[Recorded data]

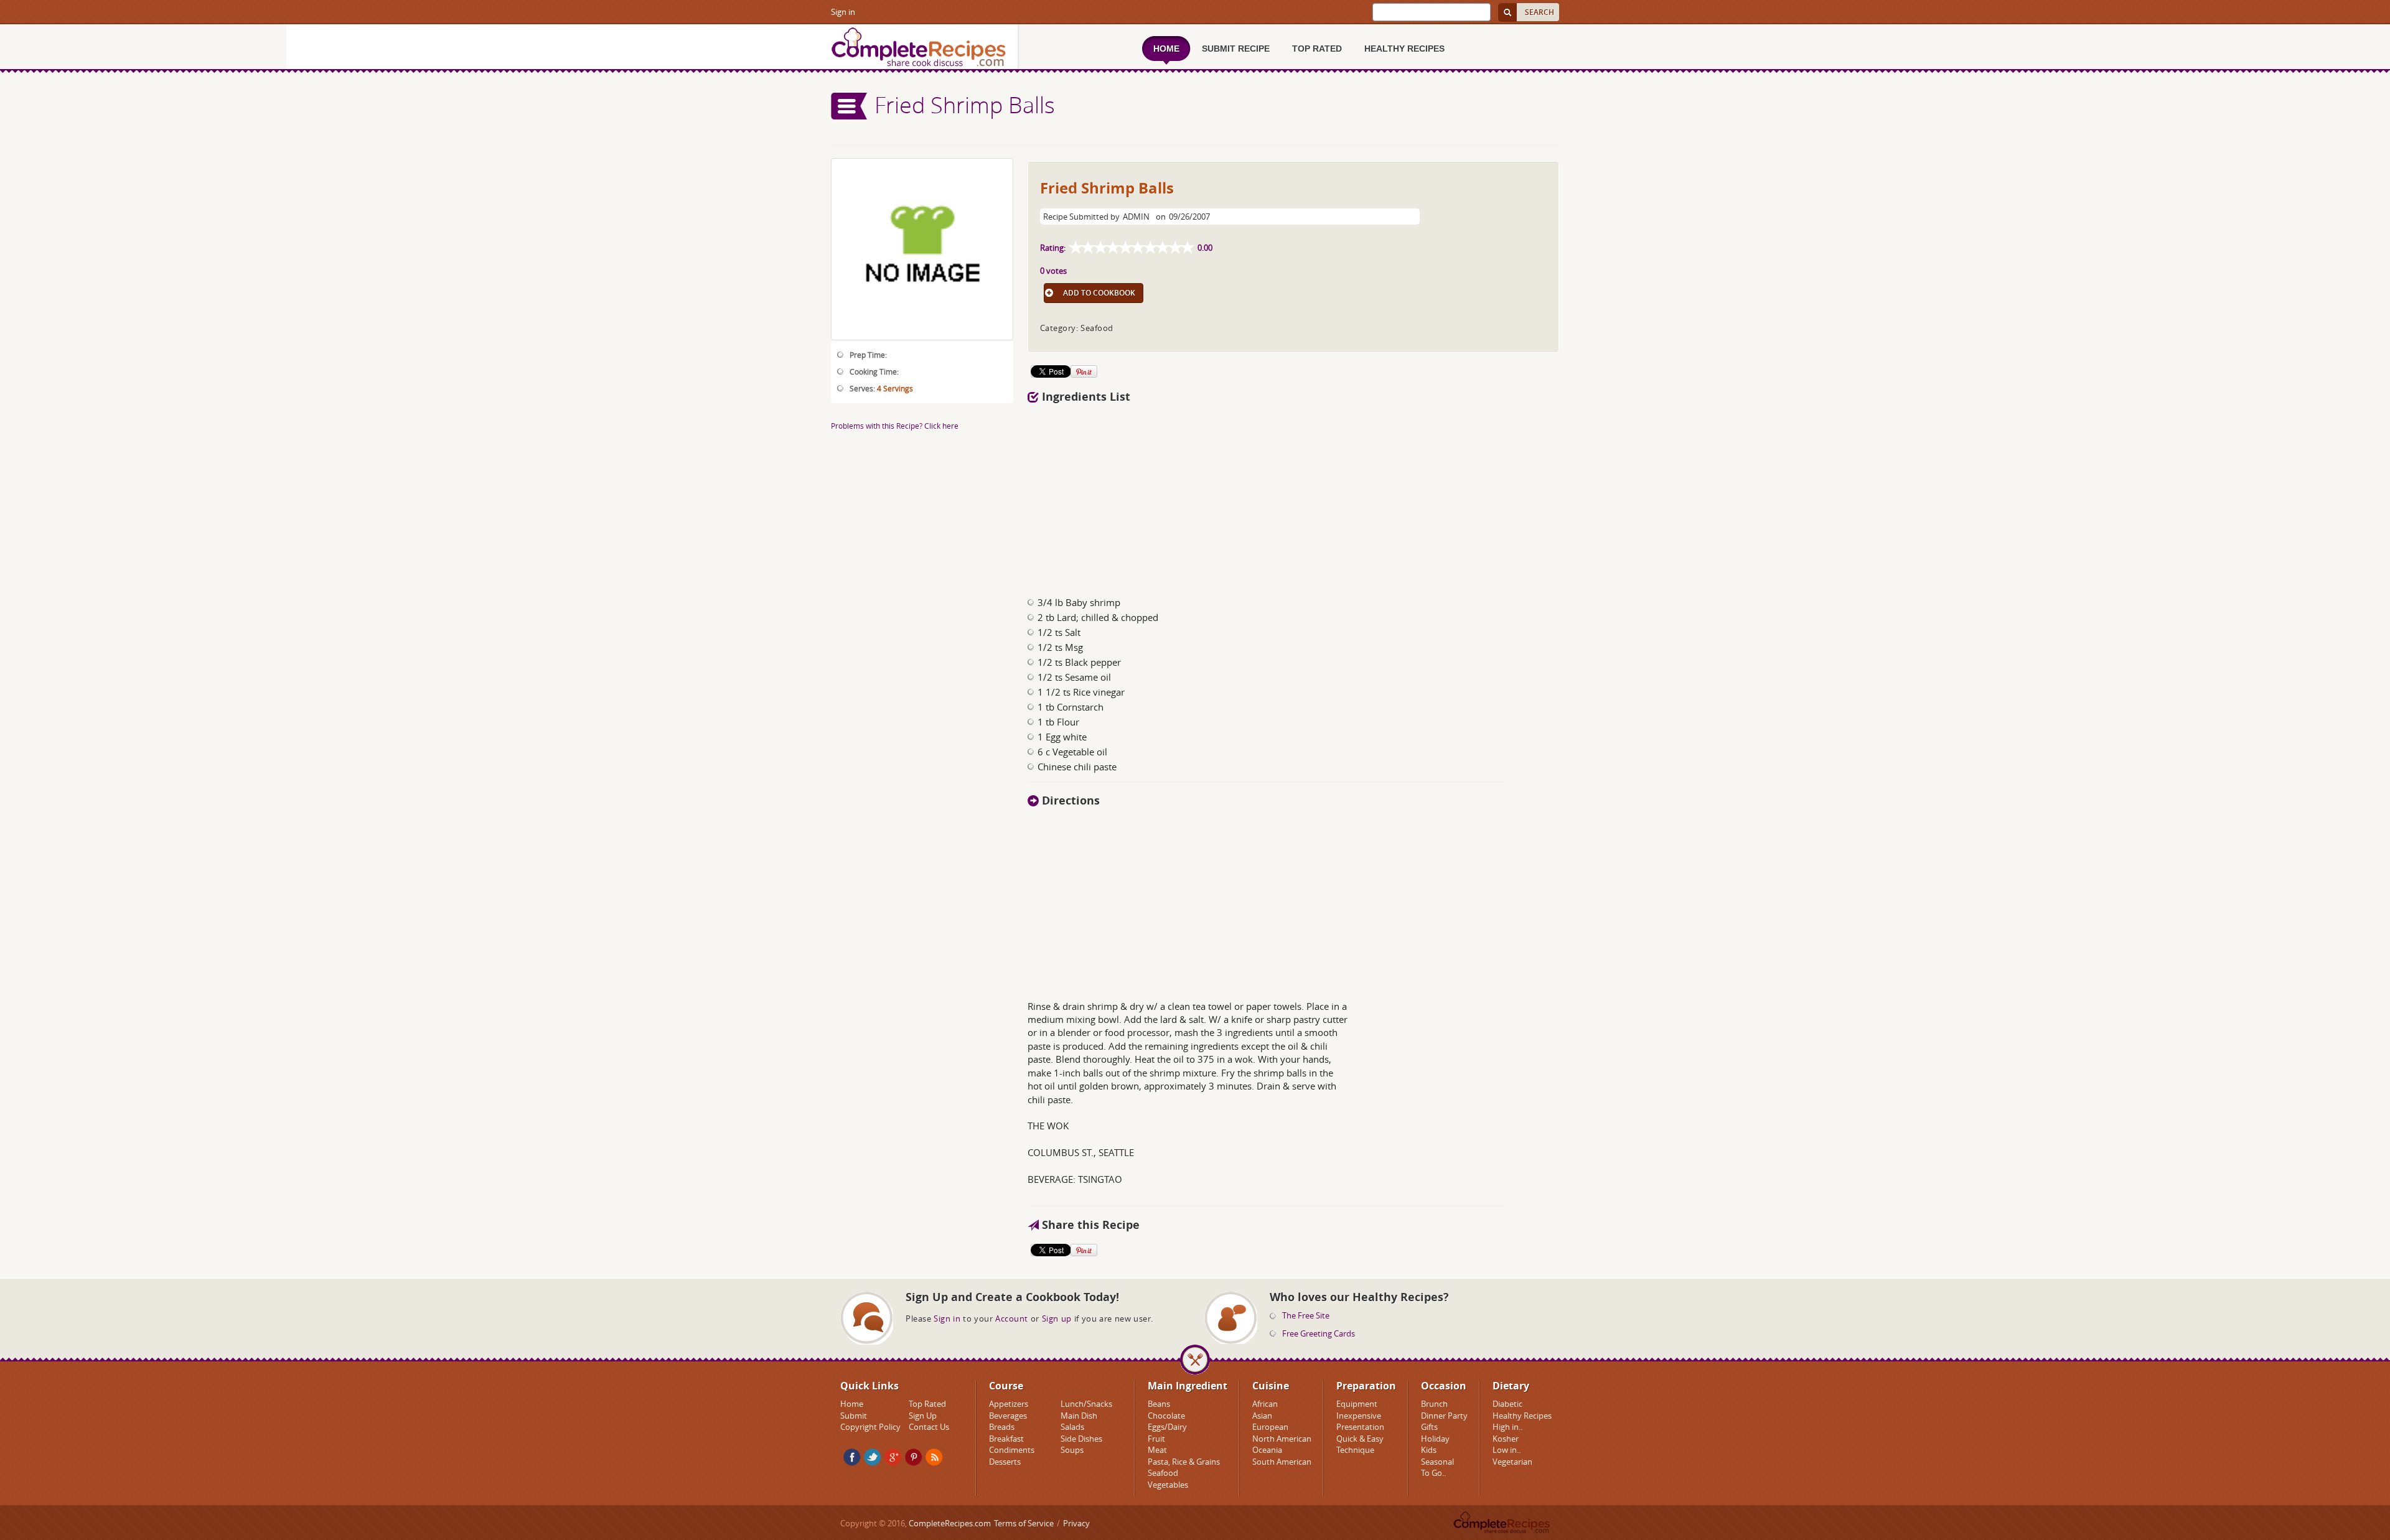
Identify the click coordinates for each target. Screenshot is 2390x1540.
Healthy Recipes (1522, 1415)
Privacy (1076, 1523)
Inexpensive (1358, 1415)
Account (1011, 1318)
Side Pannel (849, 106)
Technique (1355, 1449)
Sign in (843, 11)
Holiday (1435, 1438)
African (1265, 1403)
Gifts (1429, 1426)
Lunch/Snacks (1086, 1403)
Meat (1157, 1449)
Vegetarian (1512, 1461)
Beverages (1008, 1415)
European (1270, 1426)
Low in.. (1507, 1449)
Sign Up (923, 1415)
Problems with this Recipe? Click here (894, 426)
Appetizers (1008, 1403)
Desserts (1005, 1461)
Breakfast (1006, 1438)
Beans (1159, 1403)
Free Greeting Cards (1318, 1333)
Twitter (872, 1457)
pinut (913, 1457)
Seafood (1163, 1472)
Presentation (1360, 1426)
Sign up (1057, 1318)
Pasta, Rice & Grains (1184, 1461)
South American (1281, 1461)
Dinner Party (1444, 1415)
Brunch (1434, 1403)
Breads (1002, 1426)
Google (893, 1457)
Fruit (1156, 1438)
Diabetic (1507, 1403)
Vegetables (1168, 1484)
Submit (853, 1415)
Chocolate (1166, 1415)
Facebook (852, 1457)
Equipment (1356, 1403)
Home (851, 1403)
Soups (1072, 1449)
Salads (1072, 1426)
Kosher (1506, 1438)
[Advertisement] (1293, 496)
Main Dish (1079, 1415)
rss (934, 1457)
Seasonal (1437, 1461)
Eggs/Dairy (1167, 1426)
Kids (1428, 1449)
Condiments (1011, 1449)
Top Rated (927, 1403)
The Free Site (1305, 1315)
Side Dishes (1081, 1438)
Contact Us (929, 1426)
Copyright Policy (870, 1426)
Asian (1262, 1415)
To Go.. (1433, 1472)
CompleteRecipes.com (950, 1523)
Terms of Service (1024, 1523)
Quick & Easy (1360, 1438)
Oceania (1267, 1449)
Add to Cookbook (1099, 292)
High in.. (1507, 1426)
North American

**TASK DIRECTIONS:** What you return must be the entries above, exactly as they appear, without any pictures.

**ANSWER AREA:**
Identify the click coordinates for each target. Screenshot is 2390x1540.
Healthy Recipes (1522, 1415)
Privacy (1076, 1523)
Inexpensive (1358, 1415)
Account (1011, 1318)
Side Pannel (849, 106)
Technique (1355, 1449)
Sign in (843, 11)
Holiday (1435, 1438)
African (1265, 1403)
Gifts (1429, 1426)
Lunch/Snacks (1086, 1403)
Meat (1157, 1449)
Vegetarian (1512, 1461)
Beverages (1008, 1415)
European (1270, 1426)
Low in.. (1507, 1449)
Sign Up (923, 1415)
Problems with this Recipe? Click here (894, 426)
Appetizers (1008, 1403)
Desserts (1005, 1461)
Breakfast (1006, 1438)
Beans (1159, 1403)
Free Greeting Cards (1318, 1333)
Twitter (872, 1457)
pinut (913, 1457)
Seafood (1163, 1472)
Presentation (1360, 1426)
Sign up (1057, 1318)
Pasta, Rice & Grains (1184, 1461)
South American (1281, 1461)
Dinner Party (1444, 1415)
Brunch (1434, 1403)
Breads (1002, 1426)
Google (893, 1457)
Fruit (1156, 1438)
Diabetic (1507, 1403)
Vegetables (1168, 1484)
Submit (853, 1415)
Chocolate (1166, 1415)
Facebook (852, 1457)
Equipment (1356, 1403)
Home (851, 1403)
Soups (1072, 1449)
Salads (1072, 1426)
Kosher (1506, 1438)
[Advertisement] (1293, 496)
Main Dish (1079, 1415)
rss (934, 1457)
Seasonal (1437, 1461)
Eggs/Dairy (1167, 1426)
Kids (1428, 1449)
Condiments (1011, 1449)
Top Rated (927, 1403)
The Free Site (1305, 1315)
Side Dishes (1081, 1438)
Contact Us (929, 1426)
Copyright Policy (870, 1426)
Asian (1262, 1415)
To Go.. (1433, 1472)
CompleteRecipes.com (950, 1523)
Terms of Service (1024, 1523)
Quick & Easy (1360, 1438)
Oceania (1267, 1449)
Add to Cookbook (1099, 292)
High in.. (1507, 1426)
North American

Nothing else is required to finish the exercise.